Cervical cancer is an abnormal growth of cells that originates from the cervix. In more than 90 percent of cases, it is caused by the human papillomavirus (HPV) infection. However, it is important to also note that there are those who have acquired HPV infections without developing cervical cancer. Risk factors of cervical cancer include smoking, use of birth control pills, weak immune system, having many sexual partners, and starting sex at a young age. Cervical cancer usually occurs from precancerous changes. Approximately 90 percent of cervical cancer are squamous cell carcinomas with 10 percent of adenocarcinomas and a small percentage consists of rarer types. The diagnosis of cervical cancer can be achieved via a cervical screening and biopsy. Medical imaging is used to determine if the cancer has spread.

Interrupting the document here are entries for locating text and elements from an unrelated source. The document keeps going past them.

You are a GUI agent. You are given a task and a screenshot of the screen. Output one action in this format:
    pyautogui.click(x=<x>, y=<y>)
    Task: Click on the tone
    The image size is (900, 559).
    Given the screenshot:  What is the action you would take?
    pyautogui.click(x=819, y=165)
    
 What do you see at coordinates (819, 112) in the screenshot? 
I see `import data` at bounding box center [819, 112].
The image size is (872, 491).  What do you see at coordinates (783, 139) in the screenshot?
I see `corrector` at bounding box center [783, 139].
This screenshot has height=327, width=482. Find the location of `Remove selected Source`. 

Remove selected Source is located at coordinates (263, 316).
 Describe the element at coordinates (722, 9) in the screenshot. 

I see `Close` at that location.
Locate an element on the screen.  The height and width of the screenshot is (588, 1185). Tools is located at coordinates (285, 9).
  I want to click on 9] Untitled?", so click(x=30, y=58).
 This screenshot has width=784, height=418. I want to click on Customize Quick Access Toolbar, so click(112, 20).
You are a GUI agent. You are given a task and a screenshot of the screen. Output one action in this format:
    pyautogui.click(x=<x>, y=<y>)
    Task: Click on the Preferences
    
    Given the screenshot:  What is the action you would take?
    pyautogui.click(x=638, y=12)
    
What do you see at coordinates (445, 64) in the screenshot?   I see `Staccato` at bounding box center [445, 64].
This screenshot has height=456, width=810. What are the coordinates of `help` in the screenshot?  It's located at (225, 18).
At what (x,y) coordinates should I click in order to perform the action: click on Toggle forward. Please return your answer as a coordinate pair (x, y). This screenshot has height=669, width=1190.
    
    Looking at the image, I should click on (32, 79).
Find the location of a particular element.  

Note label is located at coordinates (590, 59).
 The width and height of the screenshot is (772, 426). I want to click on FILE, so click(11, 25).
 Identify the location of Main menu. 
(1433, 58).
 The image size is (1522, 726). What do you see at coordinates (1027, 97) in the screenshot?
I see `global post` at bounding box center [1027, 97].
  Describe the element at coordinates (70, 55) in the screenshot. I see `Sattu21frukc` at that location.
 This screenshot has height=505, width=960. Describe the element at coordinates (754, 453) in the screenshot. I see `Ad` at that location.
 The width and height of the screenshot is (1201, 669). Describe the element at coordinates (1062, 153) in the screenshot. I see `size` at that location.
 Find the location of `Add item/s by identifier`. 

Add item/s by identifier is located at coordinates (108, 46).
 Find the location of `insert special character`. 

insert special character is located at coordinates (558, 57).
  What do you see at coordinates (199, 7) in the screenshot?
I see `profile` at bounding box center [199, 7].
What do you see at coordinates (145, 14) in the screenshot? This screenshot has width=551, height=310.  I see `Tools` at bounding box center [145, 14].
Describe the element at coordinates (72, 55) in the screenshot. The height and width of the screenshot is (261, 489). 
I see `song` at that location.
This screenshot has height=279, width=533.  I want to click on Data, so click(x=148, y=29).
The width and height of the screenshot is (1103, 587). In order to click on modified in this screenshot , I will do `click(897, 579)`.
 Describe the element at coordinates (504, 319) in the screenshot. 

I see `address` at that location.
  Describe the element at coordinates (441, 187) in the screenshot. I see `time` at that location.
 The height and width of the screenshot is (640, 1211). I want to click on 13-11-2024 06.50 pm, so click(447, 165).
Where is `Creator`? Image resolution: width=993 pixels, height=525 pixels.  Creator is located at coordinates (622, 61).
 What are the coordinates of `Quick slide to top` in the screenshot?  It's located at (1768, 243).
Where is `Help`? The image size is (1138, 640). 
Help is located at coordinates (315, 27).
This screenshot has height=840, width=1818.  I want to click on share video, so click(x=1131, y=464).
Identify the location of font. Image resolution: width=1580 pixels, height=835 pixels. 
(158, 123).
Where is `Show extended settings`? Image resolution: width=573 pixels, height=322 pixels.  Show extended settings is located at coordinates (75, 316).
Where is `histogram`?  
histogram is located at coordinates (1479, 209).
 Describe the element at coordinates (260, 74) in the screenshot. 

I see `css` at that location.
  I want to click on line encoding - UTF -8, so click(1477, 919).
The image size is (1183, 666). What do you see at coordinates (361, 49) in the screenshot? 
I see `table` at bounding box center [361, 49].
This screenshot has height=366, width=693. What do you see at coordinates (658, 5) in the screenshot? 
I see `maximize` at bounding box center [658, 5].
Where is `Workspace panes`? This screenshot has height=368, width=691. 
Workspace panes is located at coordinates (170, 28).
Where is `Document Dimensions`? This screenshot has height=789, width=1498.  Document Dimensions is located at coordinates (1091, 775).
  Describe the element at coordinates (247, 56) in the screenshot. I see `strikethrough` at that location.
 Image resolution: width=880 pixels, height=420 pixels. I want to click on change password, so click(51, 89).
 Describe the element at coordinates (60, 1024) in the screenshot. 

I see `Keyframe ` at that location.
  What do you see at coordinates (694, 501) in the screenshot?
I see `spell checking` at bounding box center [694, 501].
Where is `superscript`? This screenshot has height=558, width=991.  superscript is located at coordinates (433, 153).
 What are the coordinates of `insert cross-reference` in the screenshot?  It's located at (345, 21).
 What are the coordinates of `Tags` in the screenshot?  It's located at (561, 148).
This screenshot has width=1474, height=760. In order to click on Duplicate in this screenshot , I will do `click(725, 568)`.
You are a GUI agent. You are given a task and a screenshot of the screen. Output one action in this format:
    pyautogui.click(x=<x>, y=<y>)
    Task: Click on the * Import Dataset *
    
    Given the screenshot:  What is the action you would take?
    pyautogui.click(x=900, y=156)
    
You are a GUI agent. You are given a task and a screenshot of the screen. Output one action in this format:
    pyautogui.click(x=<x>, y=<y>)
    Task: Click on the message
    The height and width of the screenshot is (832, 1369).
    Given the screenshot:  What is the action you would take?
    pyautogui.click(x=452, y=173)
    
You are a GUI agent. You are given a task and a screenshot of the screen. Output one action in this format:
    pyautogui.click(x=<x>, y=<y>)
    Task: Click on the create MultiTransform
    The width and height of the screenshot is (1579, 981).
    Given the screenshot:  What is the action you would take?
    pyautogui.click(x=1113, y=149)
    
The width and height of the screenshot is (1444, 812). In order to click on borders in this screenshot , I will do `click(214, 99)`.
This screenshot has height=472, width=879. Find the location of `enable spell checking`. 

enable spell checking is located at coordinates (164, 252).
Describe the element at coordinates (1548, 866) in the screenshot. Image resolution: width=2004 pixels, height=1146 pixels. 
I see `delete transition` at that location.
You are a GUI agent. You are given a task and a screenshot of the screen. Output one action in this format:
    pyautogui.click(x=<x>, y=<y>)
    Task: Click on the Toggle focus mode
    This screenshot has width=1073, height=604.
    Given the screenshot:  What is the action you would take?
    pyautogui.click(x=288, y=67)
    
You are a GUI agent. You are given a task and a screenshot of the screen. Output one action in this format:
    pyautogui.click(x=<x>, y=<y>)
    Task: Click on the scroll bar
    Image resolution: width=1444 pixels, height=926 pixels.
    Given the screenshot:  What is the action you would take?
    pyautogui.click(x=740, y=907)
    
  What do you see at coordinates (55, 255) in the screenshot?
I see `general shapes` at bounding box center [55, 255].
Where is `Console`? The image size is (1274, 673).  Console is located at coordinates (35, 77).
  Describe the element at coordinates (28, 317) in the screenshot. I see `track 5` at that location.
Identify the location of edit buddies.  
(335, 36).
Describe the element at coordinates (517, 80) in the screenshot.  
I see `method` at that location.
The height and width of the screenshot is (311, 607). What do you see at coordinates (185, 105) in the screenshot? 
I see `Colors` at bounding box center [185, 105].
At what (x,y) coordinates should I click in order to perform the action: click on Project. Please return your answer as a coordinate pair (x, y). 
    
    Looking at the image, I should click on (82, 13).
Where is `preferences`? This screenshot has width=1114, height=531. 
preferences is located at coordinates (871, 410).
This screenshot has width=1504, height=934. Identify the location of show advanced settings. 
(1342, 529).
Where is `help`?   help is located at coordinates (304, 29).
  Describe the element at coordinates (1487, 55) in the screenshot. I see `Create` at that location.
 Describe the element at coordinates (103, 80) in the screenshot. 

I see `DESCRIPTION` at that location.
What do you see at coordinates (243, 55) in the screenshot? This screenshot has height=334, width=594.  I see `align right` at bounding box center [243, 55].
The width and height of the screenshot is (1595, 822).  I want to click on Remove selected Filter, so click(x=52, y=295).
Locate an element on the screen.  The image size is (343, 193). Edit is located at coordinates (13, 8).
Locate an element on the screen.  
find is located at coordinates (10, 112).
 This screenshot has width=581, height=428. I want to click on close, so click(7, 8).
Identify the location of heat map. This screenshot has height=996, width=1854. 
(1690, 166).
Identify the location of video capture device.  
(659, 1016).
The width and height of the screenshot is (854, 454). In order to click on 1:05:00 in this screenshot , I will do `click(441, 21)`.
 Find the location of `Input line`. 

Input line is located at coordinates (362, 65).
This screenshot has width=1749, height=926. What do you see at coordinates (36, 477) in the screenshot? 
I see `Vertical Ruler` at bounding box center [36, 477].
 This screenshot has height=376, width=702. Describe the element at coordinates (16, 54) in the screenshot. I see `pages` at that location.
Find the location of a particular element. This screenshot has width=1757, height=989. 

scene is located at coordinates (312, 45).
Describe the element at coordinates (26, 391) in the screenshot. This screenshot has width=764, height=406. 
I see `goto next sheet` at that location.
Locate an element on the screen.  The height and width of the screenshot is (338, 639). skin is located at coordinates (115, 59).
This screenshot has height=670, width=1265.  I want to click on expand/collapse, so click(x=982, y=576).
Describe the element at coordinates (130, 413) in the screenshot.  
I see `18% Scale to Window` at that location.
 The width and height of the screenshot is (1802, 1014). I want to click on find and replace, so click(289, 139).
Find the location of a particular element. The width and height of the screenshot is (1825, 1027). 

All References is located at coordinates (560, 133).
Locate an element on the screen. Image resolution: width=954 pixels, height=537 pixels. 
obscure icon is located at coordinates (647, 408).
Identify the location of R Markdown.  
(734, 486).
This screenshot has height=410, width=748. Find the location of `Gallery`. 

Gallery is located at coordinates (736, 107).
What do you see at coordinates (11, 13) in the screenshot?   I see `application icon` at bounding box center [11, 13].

Prevention includes HPV vaccines that have been shown to protect individuals against two to seven strains of high-risk HPV that cause cervical cancers. Experts believe that these vaccines can help prevent up to 90 percent of cervical cancers. Since the risk of cancer still exists, women are recommended to go through a pap smear test which helps to detect precancerous changes, allowing patients to receive treatment at early stages of the disease. The treatment of cervical cancer includes chemotherapy, radiation therapy, and surgery. In the United States, the five-year survival rate is at 68 percent. Globally, it is the fourth commonest cancer resulting in death among women. In 2012, it has been estimated that there are 528,000 cases that resulted in 266,000 deaths. Approximately 70 percent of cervical cancers are seen in developing countries. This may be due to the cervical screening programs that increases awareness among women in developed countries.
Symptom #1: Abnormal Vaginal Bleeding
Abnormal vaginal bleeding refers to bleeding between menstrual periods or after sex. It can present as blood streaked discharge which is often dismissed as spotting. Abnormal vaginal bleeding is the commonest symptom of cervical cancer.
It can also occur in postmenopausal women and should never be dismissed as normal as it could be a symptom of cervical cancer or other serious issues. Women with abnormal vaginal bleeding should seek medical attention to rule out serious conditions.